Please copy every line of the records below word for word, leaving the pictures out of your answer.
-- BEGIN Raw records --
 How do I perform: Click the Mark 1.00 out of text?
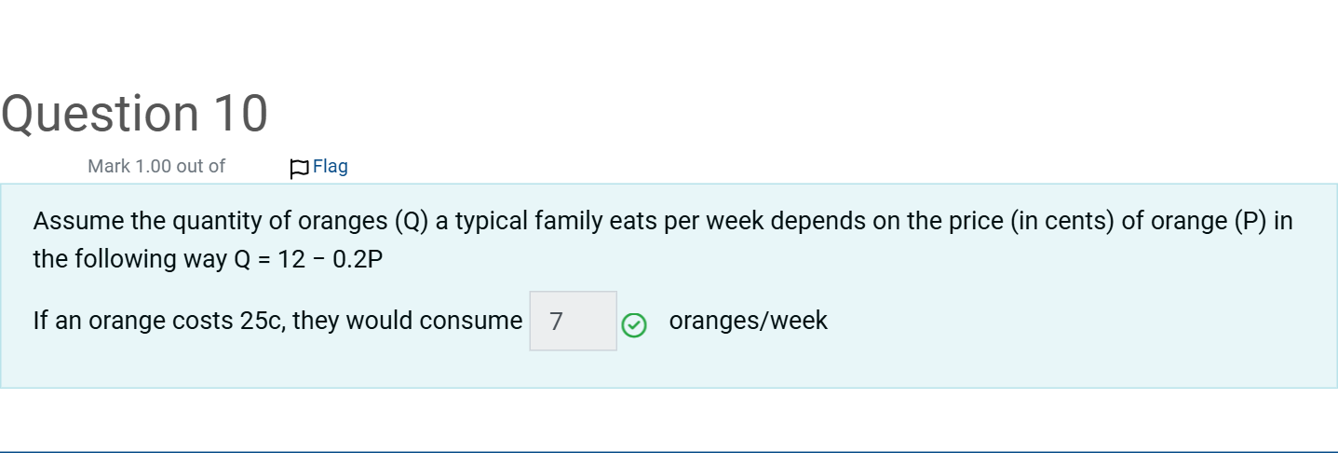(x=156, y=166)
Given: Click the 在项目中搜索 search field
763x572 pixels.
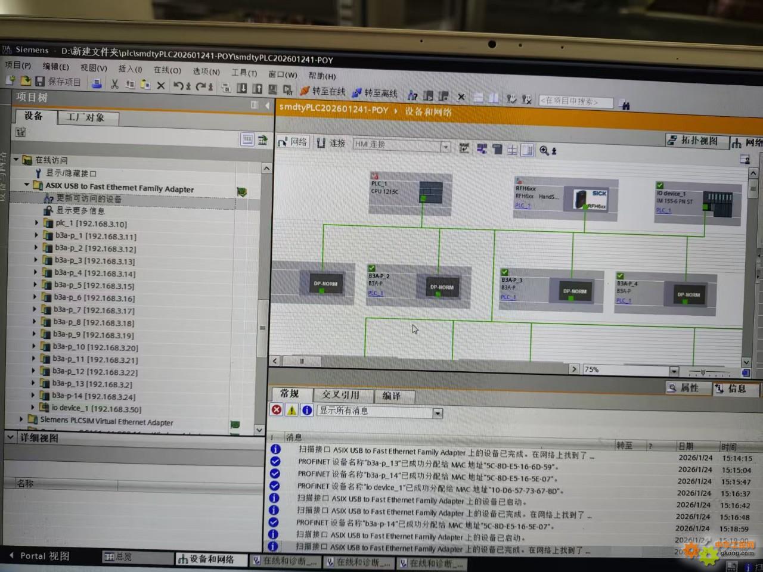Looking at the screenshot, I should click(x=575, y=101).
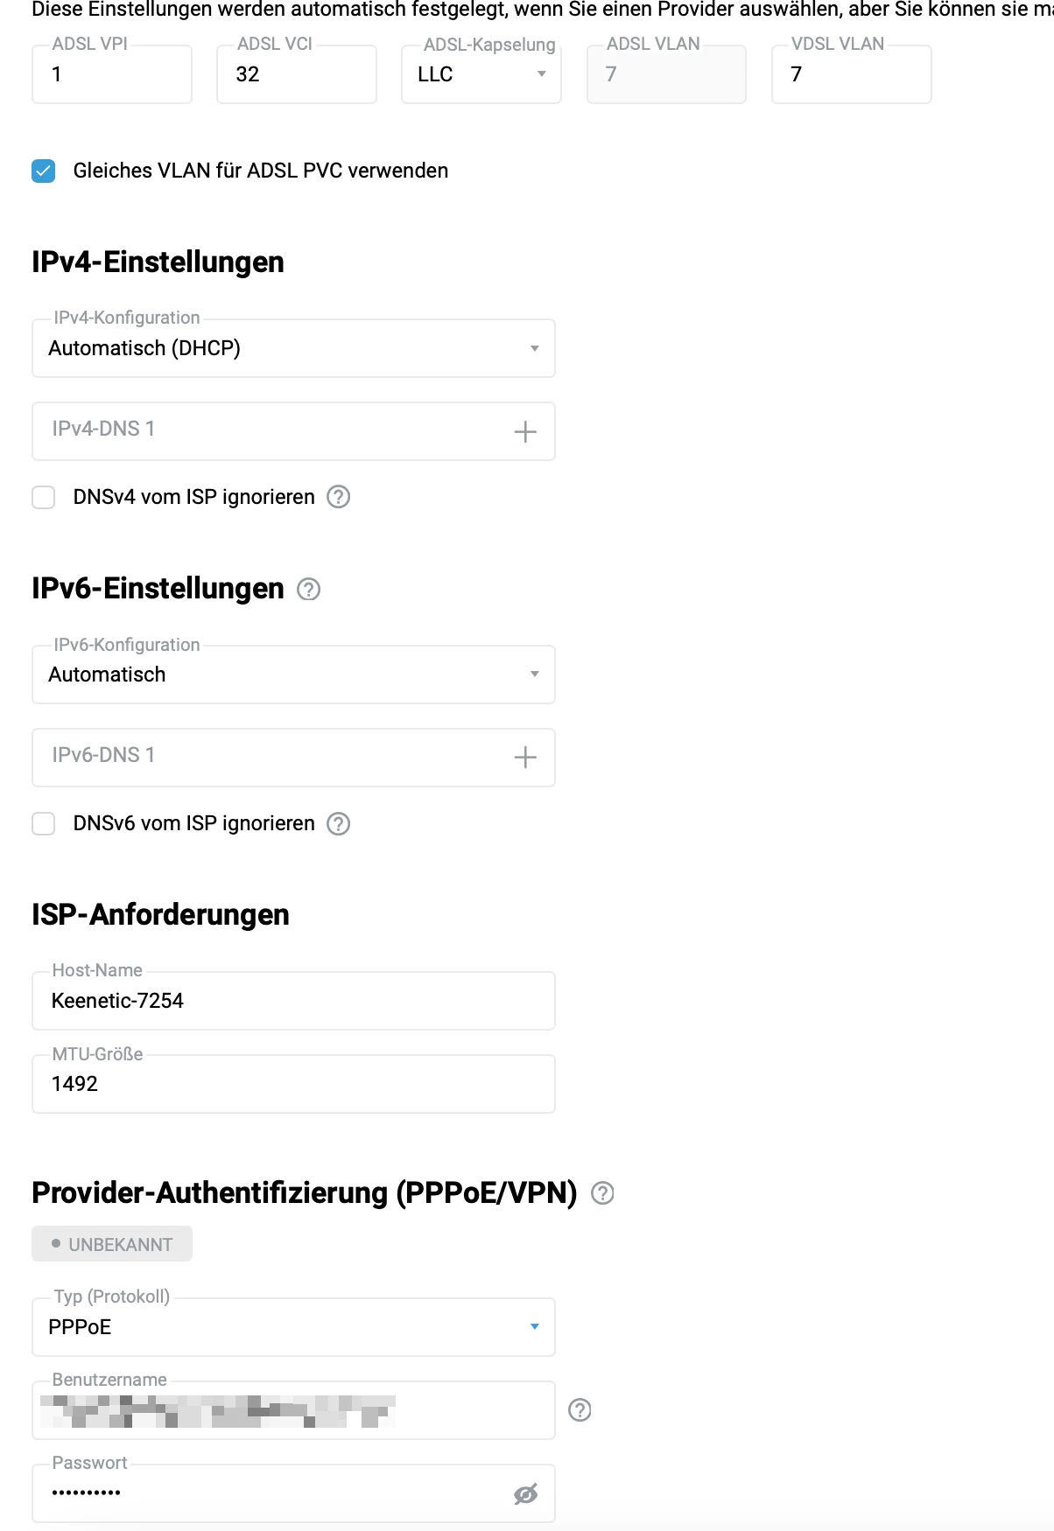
-- END Raw records --
▶ **Solution below**
 How do I perform: Click the Mark 1.00 out of text?
(x=156, y=166)
Given: Click the 在项目中搜索 search field
763x572 pixels.
Looking at the screenshot, I should click(x=575, y=101).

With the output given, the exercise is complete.